▸ Supplied text:
BEGIN

Trinity Wilston Uniting Church member Becky Hughes with children at Ikkadu. Photo by Sue Pickering

A group of 13 people representing Trinity Wilston Uniting Church, Brisbane, returned recently from our second visit to our partner church, the Church of South India.

The party was made up not only from the church congregation but also from community members and local business people, giving a great opportunity for people from the wider Wilston community to see the gospel in action and what a church can actually be and do.

After spending two weeks staying with the Church of South India, Diocese of Madras, and the opportunity to visit numerous projects set up and supported by the church, we made fleeting visits to Varanasi, Delhi and Agra.

So much was crammed into two weeks!

We visited hospitals, schools and childcare centres; and villages, towns and the slums of Chennai.

On occasion, the fleeting nature of our visits made some of us feel challenged that we were "not doing anything" to help – as the stories we heard, the sights we saw and the people we met confronted us with the harsh reality of life for so many people in India.

But out of it came the recognition that it isn't always about what we do, but rather about being present and engaging with people.

The chance to engage enabled us to see beauty within the darkness.

We gained confi dence during our visit to Chennai, so that our visits to Varanasi, Agra and Delhi were enriched.

We didn't fear the onslaught of hawkers, we spoke with them.

We didn't hide our faces from the people begging on the streets, we fed them.

We became a little more knowledgeable about Hinduism and its worship practices, especially as we were in Varanasi at the time of the festival of Lord Shiva.

The gospel message is a radical one that calls us to be the prophetic voice and prophetic presence in the world.

END

▸ Supplied data:
BEGIN

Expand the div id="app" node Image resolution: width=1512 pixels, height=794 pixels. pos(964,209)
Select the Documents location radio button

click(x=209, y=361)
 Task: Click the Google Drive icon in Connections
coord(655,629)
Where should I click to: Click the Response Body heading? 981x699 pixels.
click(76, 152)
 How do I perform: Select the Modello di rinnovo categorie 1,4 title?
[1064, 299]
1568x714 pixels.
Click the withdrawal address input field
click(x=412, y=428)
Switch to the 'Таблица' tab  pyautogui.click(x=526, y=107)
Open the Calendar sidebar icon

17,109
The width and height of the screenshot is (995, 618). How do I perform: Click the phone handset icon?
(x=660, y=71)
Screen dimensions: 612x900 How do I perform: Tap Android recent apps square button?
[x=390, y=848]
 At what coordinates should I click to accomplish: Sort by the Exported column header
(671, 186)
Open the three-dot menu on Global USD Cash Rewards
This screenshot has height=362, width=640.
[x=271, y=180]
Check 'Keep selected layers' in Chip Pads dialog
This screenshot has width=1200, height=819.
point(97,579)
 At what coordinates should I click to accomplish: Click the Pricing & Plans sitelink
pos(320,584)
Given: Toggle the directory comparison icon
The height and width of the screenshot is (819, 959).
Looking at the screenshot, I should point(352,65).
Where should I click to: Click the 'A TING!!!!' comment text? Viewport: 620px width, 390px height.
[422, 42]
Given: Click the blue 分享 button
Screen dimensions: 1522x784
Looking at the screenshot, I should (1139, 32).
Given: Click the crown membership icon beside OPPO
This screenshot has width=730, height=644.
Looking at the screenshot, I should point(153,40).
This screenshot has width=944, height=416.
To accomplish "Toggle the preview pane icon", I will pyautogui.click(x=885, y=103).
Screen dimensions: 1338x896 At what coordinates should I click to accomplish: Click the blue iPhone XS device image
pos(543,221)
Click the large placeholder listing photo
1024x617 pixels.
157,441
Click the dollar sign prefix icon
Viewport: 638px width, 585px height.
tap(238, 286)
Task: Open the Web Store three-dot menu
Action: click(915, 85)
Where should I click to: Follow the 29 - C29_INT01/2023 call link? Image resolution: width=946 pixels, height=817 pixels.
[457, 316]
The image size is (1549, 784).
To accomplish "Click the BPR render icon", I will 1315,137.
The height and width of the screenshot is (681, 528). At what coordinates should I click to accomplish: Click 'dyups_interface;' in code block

END

▸ What to work on:
1: Reproduce the account of the church group's visit to India from "After spending two" to "into two weeks!".
2: Summarize the account of the church group's visit to India in two sentences.
3: Extend the account of the church group's visit to India, picking up after its final sentence.

▸ Results:
1:
After spending two weeks staying with the Church of South India, Diocese of Madras, and the opportunity to visit numerous projects set up and supported by the church, we made fleeting visits to Varanasi, Delhi and Agra.

So much was crammed into two weeks!

2: A group of 13 people from Trinity Wilston Uniting Church in Brisbane, drawn from the congregation, the community and local businesses, made a second visit to their partner church, the Church of South India, spending two weeks with the Diocese of Madras before brief visits to Varanasi, Delhi and Agra. Although the short visits sometimes left them feeling they were "not doing anything," they came to recognize that being present and engaging with people matters, and they grew confident enough to speak with hawkers and feed people begging on the streets.

3:
Our visit to India, I believe, has helped to equip us to be and do just that.

Yes, conversion is an aim there, but in a very different way to the Western church.

In his sermon, the Bishop of Madras saw conversion as liberation from the oppressive caste system.

The support offered by the Church of South India is open to people of the Hindu, Muslim, Jain, Buddhist and the other faiths in India, with no-one excluded or judged.

This is a great witness to Christ and the gospel message.

We live in a global village and cannot ignore the plight of our neighbours – and the people of India are our neighbours.

In the consumerist and materialistic world in which we live, I believe that we are called to consider our ethics and values.

We need to be aware that our brothers and sisters in our partner churches live in the midst of oppression and exploitation.

The team was an amazing group of people thrown together for this trip to India, who worked with each other, supported each other and, whether they proclaim themselves to be a person of

Easter faith or not and whether they attend church or not, witnessed the radical nature of the gospel message.